若さは無敵だ。傷ついてもすぐに回復するから自分以外も同様だと思い込み、平気で他者を傷つけてしまう。年齢を重ねるごとに人は傷つかない方法を身に着け、深く関わり合うことを避けるようになり、どんどん人間関係が希薄になるのだ。
だからこそ、10代や20代で仲良くなった友人は一生モノのような気がする。それは、自分の無様な姿を思いっきり見られているからで、今更隠すことなど何も無いからだろう。なのに森嶋くんは、友人がいないのだと言う。イマドキの若者と言ってしまえばそれでお終いだが、本音を晒して語り合う相手がいないのはあまりにも寂しいではないか。
「余計なお世話ですよ」
「うん、でも感情を吐き出すことは人間にとってとても重要なことだと思う」
明日は土曜で仕事も無いので、唯を寝かしつけた光正が戻ってから3人で酒盛りを始めた。
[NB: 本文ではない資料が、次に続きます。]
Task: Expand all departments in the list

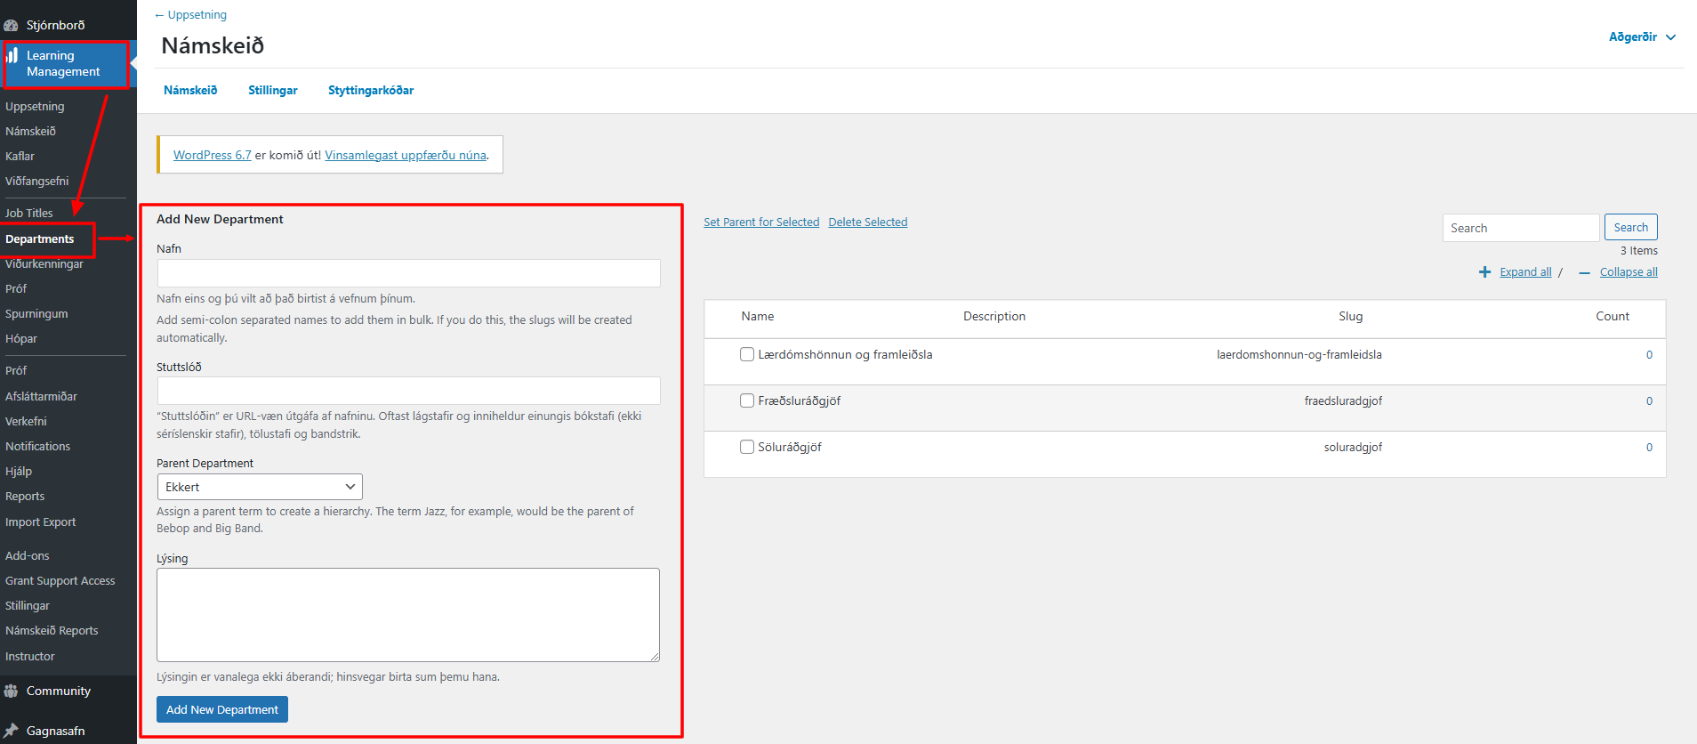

元々お酒に弱い私はすぐ説教臭くなってしまい、ひたすら森嶋くんに向かって語り続け、要所要所で光正が彼を助ける。どうしてこれほどムキになって森嶋くんに関わろうとするのか?自分でもよく分からない事態に戸惑っていると、光正が呆気なく答えをくれた。
「…ああ、そうか。どことなく森嶋くんって井崎君に似ているんだな」
酔って頭の中が程好く麻痺していた私は、その言葉で腑に落ちてしまう。
「顔のパーツとかが似ているのかな?でも性格が全然違うからさ、それでなかなか気付けなかったんだ」
死んだ元夫に似ていると言われても、あまり気分は良くないのだろう。森嶋くんは分かり易く顔を顰めている。
「どんな人だったんですか、雅さんの亡くなったご主人って」
どうせ私に訊いても答えてくれないと思ったのか、その顔は光正の方に向いていて。何故か気まずい思いを抱えながら、私は押し黙っていた。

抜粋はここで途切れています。